Following up on our previous blog, we bring you now the remaining six species to be enjoyed monthly from July to December. The beauty of these six in particular is that their planting season occurs throughout the spring and summer months when your children will be most inclined to outdoor activities.
It also gives them further investment in their own education and constructive hobbies away from the monopoly of the school ground, a kind of positive of deceit, wherein they will begin to associate learning with, first of all their loved ones, and secondarily the fun that can entail.
Ranunculus asiaticus (July)
The ‘Persian Buttercup’ has eye-catching, semi-double flowers in a variety of colours, and attractive, deeply divided foliage. It should be planted in March – April, but it should be noted that they can be a little tender and, unless you live somewhere very mild, you should lift the tubers in October and store them in dry sand. The sap these plants produce can also be irritable to the skin.
Tigridia pavonia (August)
The Tiger flower is far and away my favourite specimen we’ve put forward, a riot of variegated whites, reds, oranges and yellows from petals edge to stamens core – made all the more vibrant by the August sun to which it so well responds. Again, it can be a bit tender so lift at the end of the season and plant them out in April.
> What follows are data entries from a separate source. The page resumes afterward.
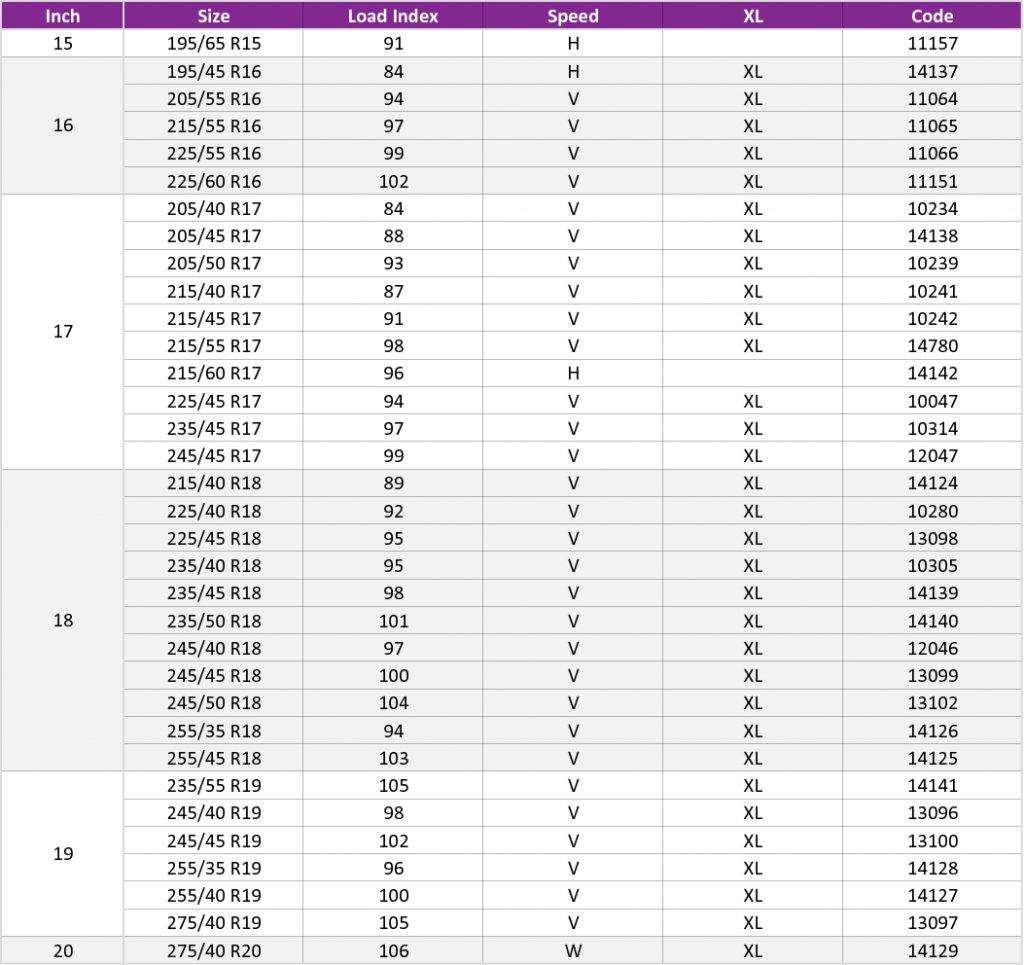Click the 275/40 R20 size cell
This screenshot has height=965, width=1024.
pos(213,951)
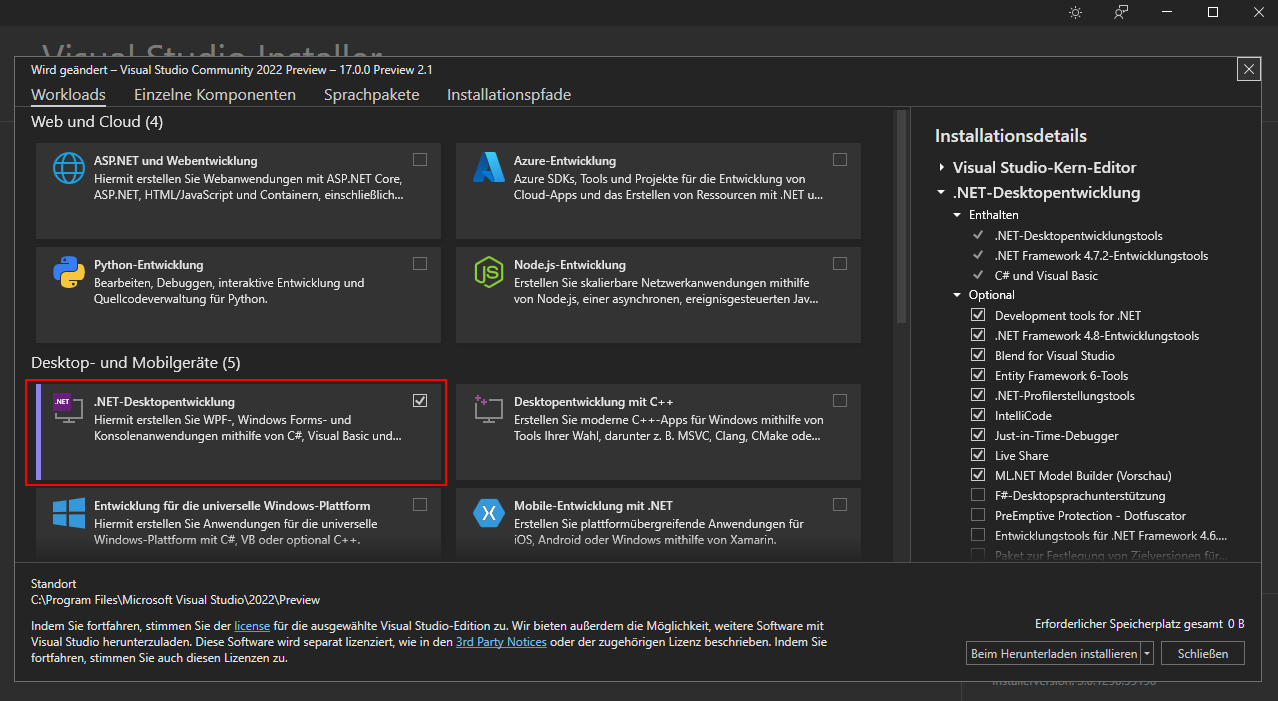Enable the F#-Desktopsprachunterstützung checkbox
The height and width of the screenshot is (701, 1278).
(977, 496)
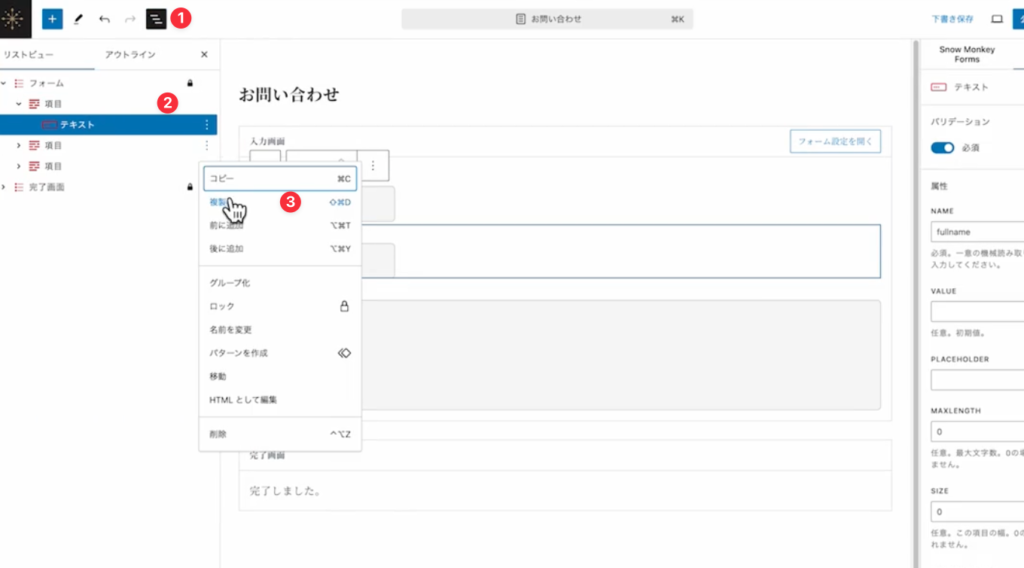Image resolution: width=1024 pixels, height=568 pixels.
Task: Collapse the first 項目 tree item
Action: (19, 104)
Acidanthera bi-color murielae (September)
Another tender corm, but which will show upright, fragrant, white flowers, possessed of five petals and a gorgeous purple interior – a summer bloomer that prefers a sheltered location. Again, plant them out in April.
Nerine bowdenii (October)
A robust, hardy and unusually shaped flower with spidery, deep pink flowers on its leafless, erect stems throughout the autumn months. It should be planted in April – May and needs a sheltered, sunny site.
Colchicum autumnale (November)
The ‘Autumn Crocus’ will bear canoe-shaped pink petals around an upright yellow stamen, forming a wine-glass shaped flower, however, do remember, it is highly toxic and for this reason any child planting it should be well supervised. Plant them out July – August in sun or light shade.
Cyclamen coum (December)
Known commonly as the ‘Eastern Cyclamen’ this is one of the hardiest and long-lived flowering bulbs we could recommend, forming carpets of pink, white or purple flowers over heart-shaped leaves from the beginning of winter to the end of spring. They should be planted from July – September in partial shade, so naturalising under trees look particularly good.
This concludes our year’s worth of bulbous distractions for you and your children, however, the key to the success of such a project is not the initial planting and interest, but the continuation. Like an adult, a child must be rewarded for their work to continue being motivated by it, so make sure that, as soon as these flowers come into bloom you show the young gardeners and praise them for their dedication and success, and soon it will be they asking you to help out in the garden!